Poszukiwanie wyabstrahowanych, po­nadczasowo obowiązujących racji mo­ralnych nie sprzyjało realistycznemu od­biciu rzeczywistości historycznej. Epoka Mickiewicza jawiła się autorowi tylko w filozoficznych i kulturalnych sprzecz­nościach, współczesność okupacyjna w dwóch zasadniczych postawach moral­nych, reprezentowanych przez swingującego w zamszowych trzewikach fircyka i bohatera ginącego na gruzach Warsza­wy. Bohaterowie opowiadania zaś są ży­wiołem pośrednim, tymi, którzy „mieli dość siły i dobrej woli, by po dziesięciogodzinnej pracy zarobkowej przyjść w dziurawych butach, po błocie, z najdalszych peryferii miasta, na czytanie Mickiewicza”. Ogólnikowość tego schematu, zdawkowość charakterystyk bo­haterów czytających Mickiewicza, ubó­stwo realistycznego materiału obrazo­wego wypływają z zasadniczego założe­nia, że świat jest jedynie realnością ludzkich podstaw moralnych. Obrazowe odbicie rzeczywistości jest więc potrzeb­ne tylko do metaforycznego nazwania tych podstaw („swingujący fircyk”, „bohater na gruzach Warszawy”). Oczy­wiście było to założenie podświadome, autor widział świat tak, jak go nauczyła widzieć mieszczańska edukacja. Świado­mości filozoficznej można by się doszukiwać u autora Ładu serca i Nocy, dla którego rzeczywistość była tak­że realnością konfliktów i postaw mo­ralnych, a świat zmysłowy jedynie sce­nerią dla ich dramatu. W pierwszych próbach pisarskich Macha konsekwen­cji i świadomości filozoficznej szukać nie należy. Wnioski światopoglądowe warto z nich wyciągnąć tylko po to, żeby przedstawić niebezpieczeństwa, które czyhały na młodego pisarza, i żeby tym samym uwypuklić znaczenie wpływów, którym podlegał w dziesięcioleciu Pol­ski Ludowej.
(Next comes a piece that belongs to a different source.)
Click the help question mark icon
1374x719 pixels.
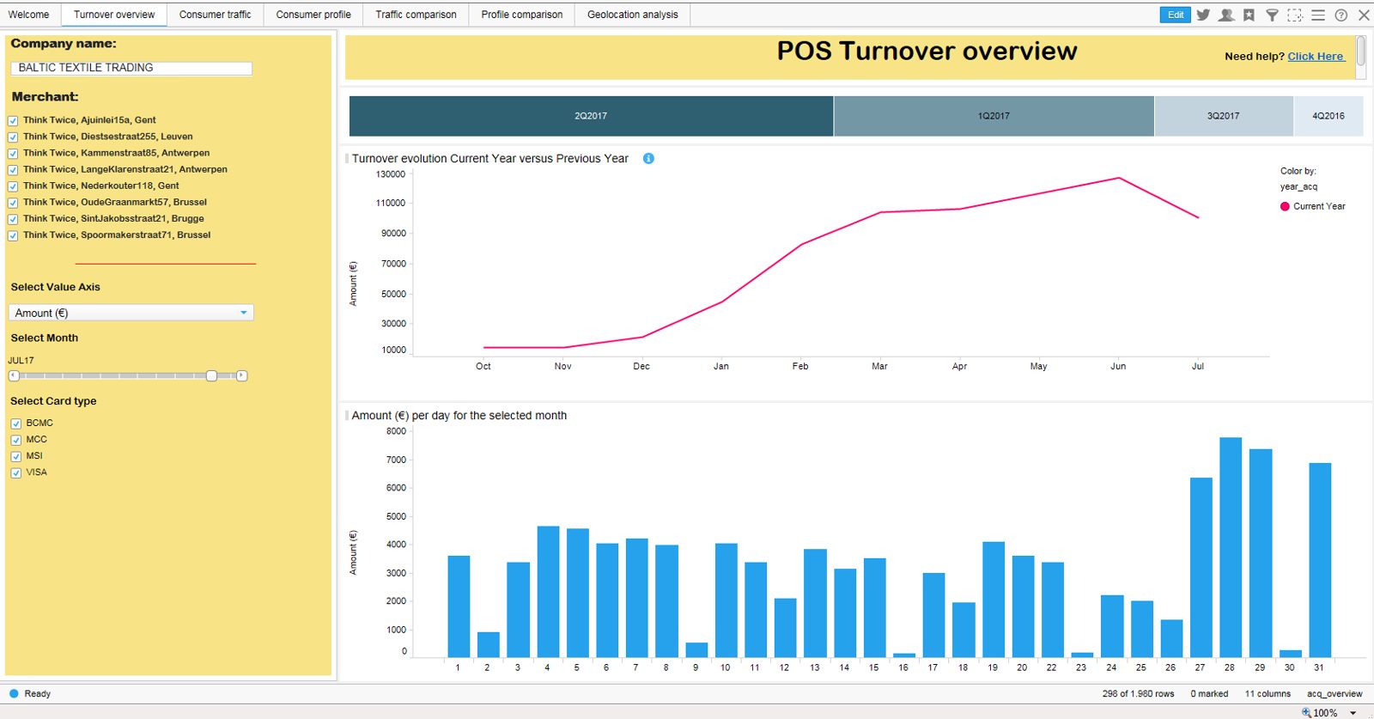click(x=1341, y=15)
Dlatego warto zastanowić się także nad opowiadaniem Miasteczko Miłe, w którym doszły do głosu inne, nie mniej niebezpieczne tendencje. W opowiadaniu chodziło autorowi o zdemaskowanie nonsensowności stosunków życiowych w prowincjonalnym mia­steczku, w którym wszystko sprzyja wy­naturzeniu człowieka. Na te intencje pisarskie wskazuje zresztą tylko odau­torski komentarz, zawierający atak by­najmniej nie na ustrój kapitalistyczny, lecz na drobnomieszczańskie zacofanie. Nieszczęść opowiedzianych można by bowiem według autora uniknąć, „gdyby Miłe nie było odgrodzonym od świata matecznikiem staroświecczyzny – gdy­by miało bodaj kolej żelazną, gdyby prywatne biblioteczki luminarzy miasteczkowych wyszły poza wielkich ro­mantyków” i tak dalej, i tak dalej. Hi­storię niemieckiej masakry w miastecz­ku, tragedię księdza i jego nieprawej rodziny, zbrodnię prowincjonalnego kon­spiratora spod ciemnej gwiazdy, śmierć małomiasteczkowego idioty i nieszczę­śliwej pary zakochanych przedstawił autor w sposób arcyformalistyczny, kon­struując narrację dla spotęgowania cie­kawości ze wspomnień narratora, z jego domysłów i ułamkowych relacji osób postronnych. Z tych ułamków wiedzy nie składa się w całości powiązany przy­czynowo tok zdarzeń i narrator ko­kietuje swoją niemożnością docieknięcia prawdy, opowiadając zresztą od czasu do czasu rzeczy, których nie mógł zni­kąd się dowiedzieć. Niekonsekwencje te wynikają z tego, że Mach nieświadomie stosuje w opowiadaniu konwencje pew­nych kierunków prozy okresu imperializmu, w której w oparciu o założenia gnoseologiczne neopozytywizmu rezygnowano z wszechwiedzącego narratora ukrytego na rzecz narratora jawnego, legitymującego się źródłami każdej wia­domości, odnoszącej się nie do niego sa­mego, lecz do osób, o których opowiada. Opowiadanie wykazuje dobitnie, na ja­kie manowce formalistycznego eksperymentatorstwa i dziwactw artystycznej myśli burżuazyjnej mogły zwieść mło­dego pisarza wpływy artystycznych konwencji dwudziestolecia.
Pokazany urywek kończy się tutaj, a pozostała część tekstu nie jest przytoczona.